Arcee has the highest precision among API models (80%) and the most persona differentiation (69%), which makes results feel more interesting — the personalities disagree more. But the subagent results showed that high differentiation can be noise, not insight: Claude at 31% differentiation only disagreed where it should, and scored perfect on gating. Arcee's real strength is as a stable, permanently-free baseline — useful as a fallback when stealth models inevitably disappear.
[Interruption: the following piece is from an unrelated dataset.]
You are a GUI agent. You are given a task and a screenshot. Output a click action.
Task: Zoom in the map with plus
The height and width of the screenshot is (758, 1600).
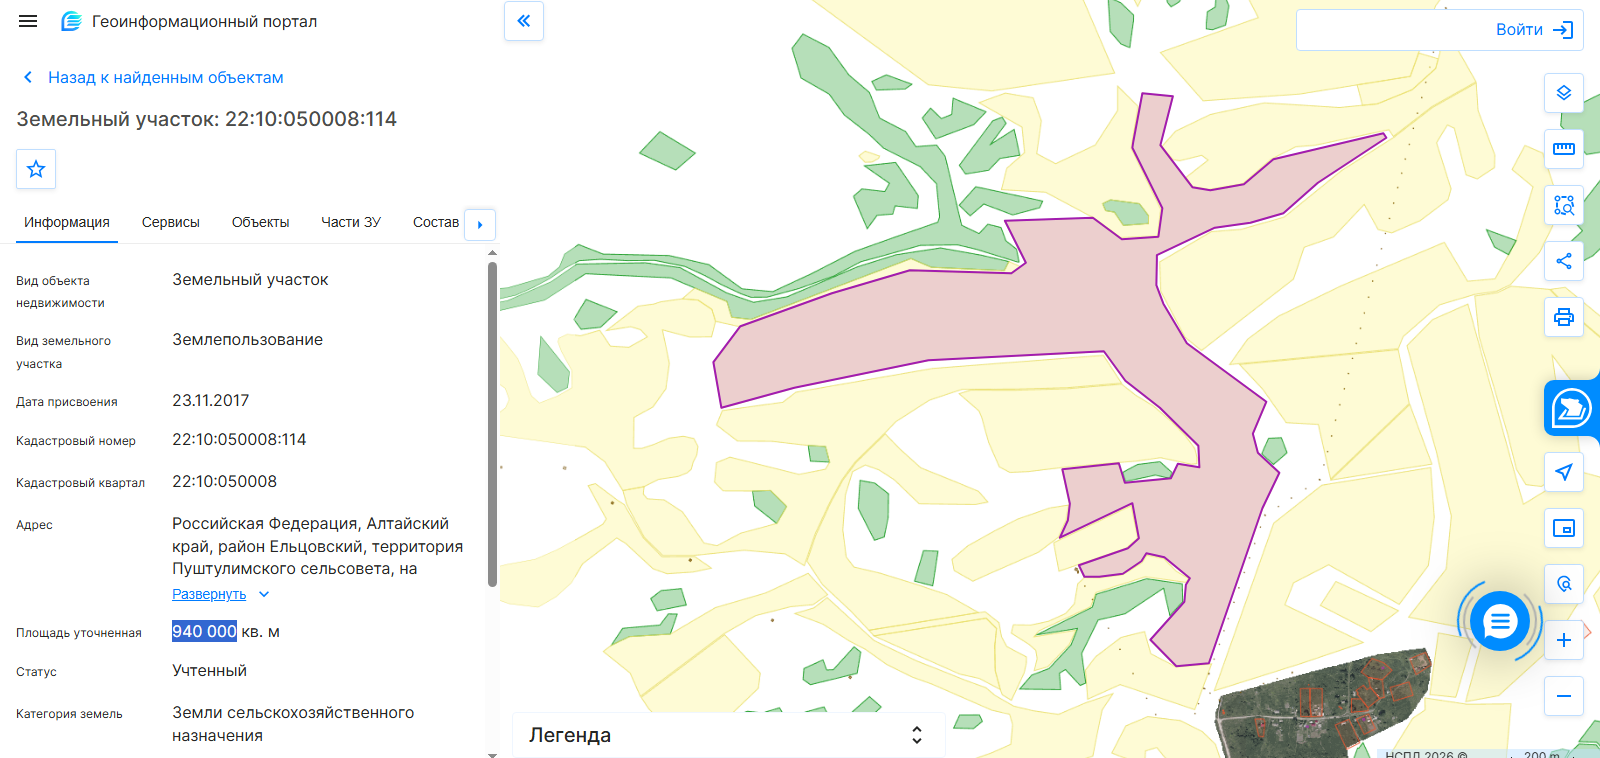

Healer sits between Hunter and Arcee on most metrics but leads on none. Worse recall than Hunter (60% vs 73%), worse precision than Arcee (75% vs 80%), and similar dimension match to both (~0.49). Currently free like the other stealth models, but offers no differentiated advantage.
Lower-performing models show higher persona differentiation (0.60–0.69) compared to Opus (0.26–0.31). Rather than indicating genuine perspective diversity, this likely reflects output variance — the models are inconsistent across personas, not genuinely surfacing different viewpoints. Claude's lower differentiation was concentrated on borderline regulatory calls where CO/CRO disagreement is expected.
At 43–49% dimension match, all non-Opus API models are near coin-flip on severity calibration across 7 risk dimensions. These models are valuable for learning the framework, running demos, and generating discussion — but nobody should make actual governance decisions based on their output alone. The benchmark is currently best used as a teaching tool.